Sunday, 26 October 2014

Cat among the pigeons: the twelve maxims of data analysis

The ongoing surge in the number of publications does not represent a corresponding increase in scientific productivity. In part, this is because many recently published studies do not observe the following dicta.

1.    No analytical study should be published for a general readership—scientific or otherwise—unless it contributes something genuinely new to knowledge about the matter in question. It is the responsibility of the author of the study to ascertain this by gaining a thorough knowledge of the pre-existing literature, including works which were not published in the recent past.

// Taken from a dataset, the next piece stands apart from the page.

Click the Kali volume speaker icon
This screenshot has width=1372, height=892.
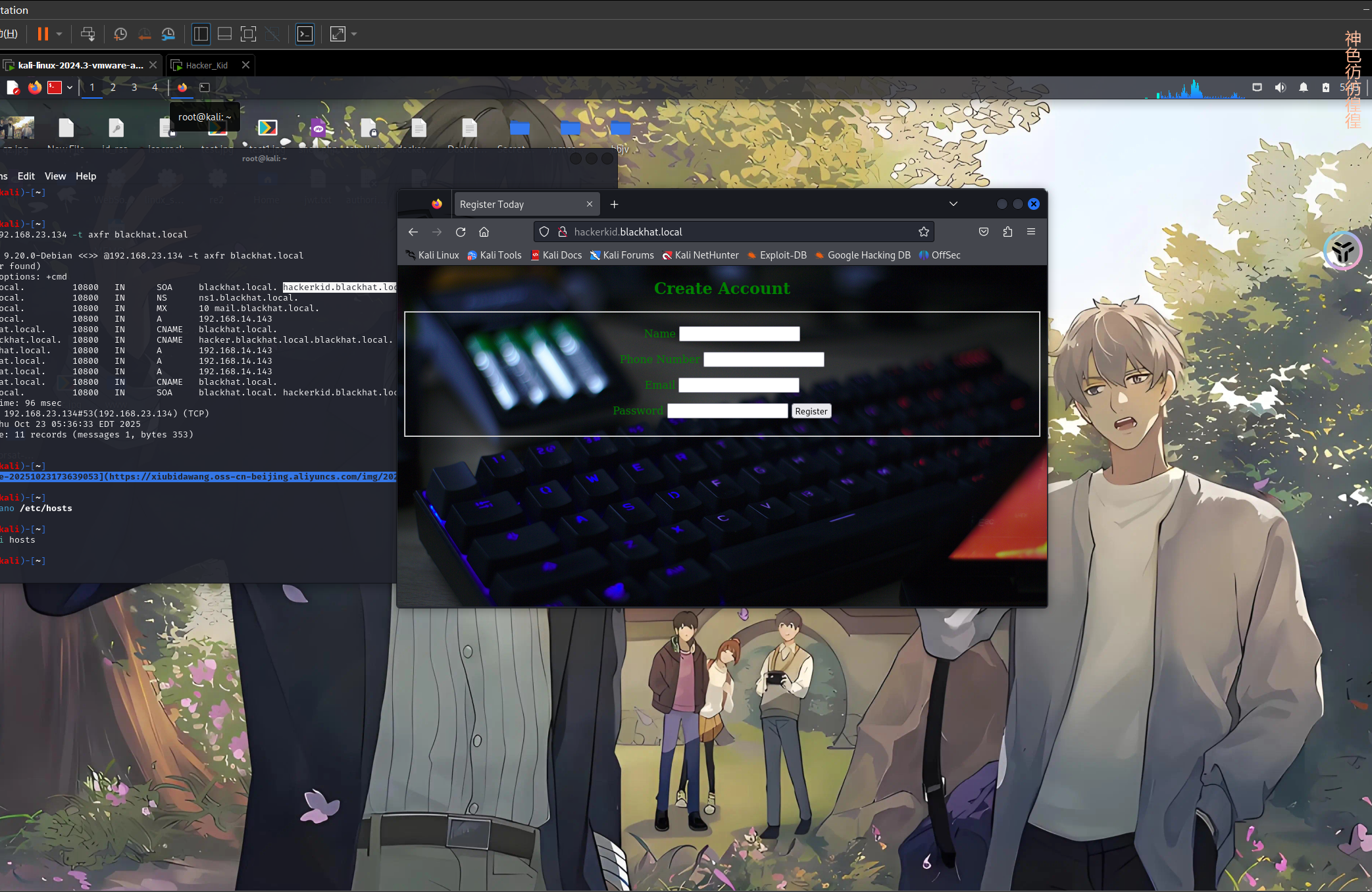click(x=1280, y=87)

2.    No pattern in data should be presented as the result of an analysis without investigation of its meaning and significance.

3.    No analytical technique should be employed to analyse a data set unless a prior reason exists to use it.

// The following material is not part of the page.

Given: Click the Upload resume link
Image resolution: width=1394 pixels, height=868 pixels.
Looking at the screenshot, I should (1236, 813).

4.    No sample should be taken unless the population from which it comes is well defined and the representativeness of the sample can be established.

5.    The smallest number of variables and the smallest data sets should be used compatible with achieving a reliable outcome to the analysis.

6.    Inductive methodology should be used as little as possible, and only when there are not enough indications to formulate a deductive hypothesis.

7.    Correlation should be abandoned unless causality can be established by independent means.

8    No index should ever be created unless it has a clear meaning independently of the numbers it contains.

9.    Ranks should never be assigned to phenomena with multiple meanings or significances.

10.    Data for which numbers are assigned (e.g. by expert opinion) should be used separately from data in which the numbers are derived by measurement.

11.    Principal components and factor analysis should be banned; they have no inherent meaning and do not acquire it in producing results.

12.    'Data' is a plural word.